One of the keys to surviving in a tilted economic system in which opportunities to achieve a decent standard of living will be limited is versatility – and the ability to communicate articulately in a variety of ways with the widest possible audience. This includes bilingual ability as well as the ability to communicate in non-verbal ways for the benefit of the disabled – primarily the deaf.

At the same time, a growing shortage of qualified interpreters fluent in American Sign Language has led to more career opportunities – and if current trends continue, it’s likely that skilled ASL interpreters will have little problem securing lucrative employment in a society where such a commodity is destined to be in short supply.

Signing Before They Can Speak

A great deal of research has clearly demonstrated that the early years – ages 2 to five – are the best time to educate children in different modes of communication and language. This goes beyond the spoken word (though it is an optimal time for children to learn a second language); many young children have an aptitude for signing as well.

This is not as odd as you may think. As you know, many indigenous peoples around the world, including American Indian nations, have used sign language for centuries to facilitate communication with other tribes with whom they do not share a language. Some paleontologists and anthropologists theorize that Neanderthals – who apparently lacked the vocal mechanism to produce many spoken words – depended a great deal upon hand gestures to communicate.

In fact, recent research suggests that sign language is innate. An article published in the Boulder Daily Camera in 2003 presented strong evidence that babies as young as six months old communicate with their hands:

“…by 6 to 7 months, babies can remember a sign. At eight months, children can begin to imitate gestures and sign single words. By 24 months, children can sign compound words and full sentences. They say sign language reduces frustration in young children by giving them a means to express themselves before they know how to talk.” (Glarion, 2003)

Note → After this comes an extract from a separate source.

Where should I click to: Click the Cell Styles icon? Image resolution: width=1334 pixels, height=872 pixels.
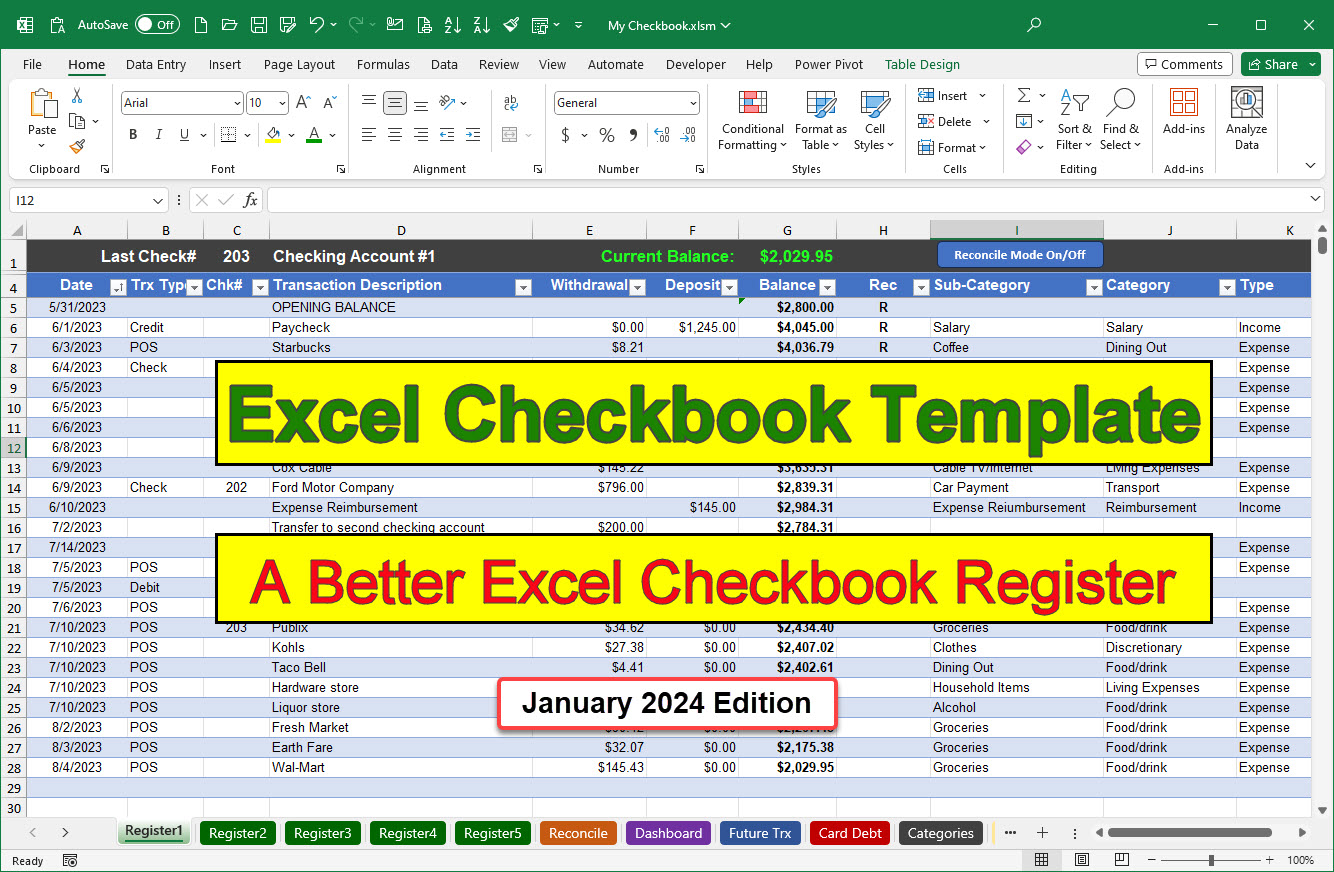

The author also cites study funded by the National Institute of Child Health and Human Development demonstrating that young children who are taught sign language at an early age actually develop better verbal skills as they get older. The ability to sign has also helped parents in communicating with autistic children; one parent reports that “using sign language allowed her to communicate with her [autistic] son and minimized his frustration…[he now] has an advanced vocabulary and excels in math, spelling and music” (Glarion, 2003).

The Best Time To Start

Not only does early childhood education in signing give pre-verbal youngsters a way to communicate, it can also strengthen the parent-child bond – in addition to giving children a solid foundation for learning a skill that will serve them well in the future. The evidence suggests that the best time to start learning ASL is before a child can even walk – and the implications for facilitating the parent-child relationship are amazing.

Co-written by Emily Patterson and Kathleen Thomas

Emily and Kathleen are Communications Coordinators for the network of Georgia educational child care facilities belonging to the AdvancED® accredited family of Primrose educational child care schools. Primrose Schools are located in 16 states throughout the U.S. and are dedicated to delivering progressive, early childhood, Balanced Learning® curriculum throughout their preschools.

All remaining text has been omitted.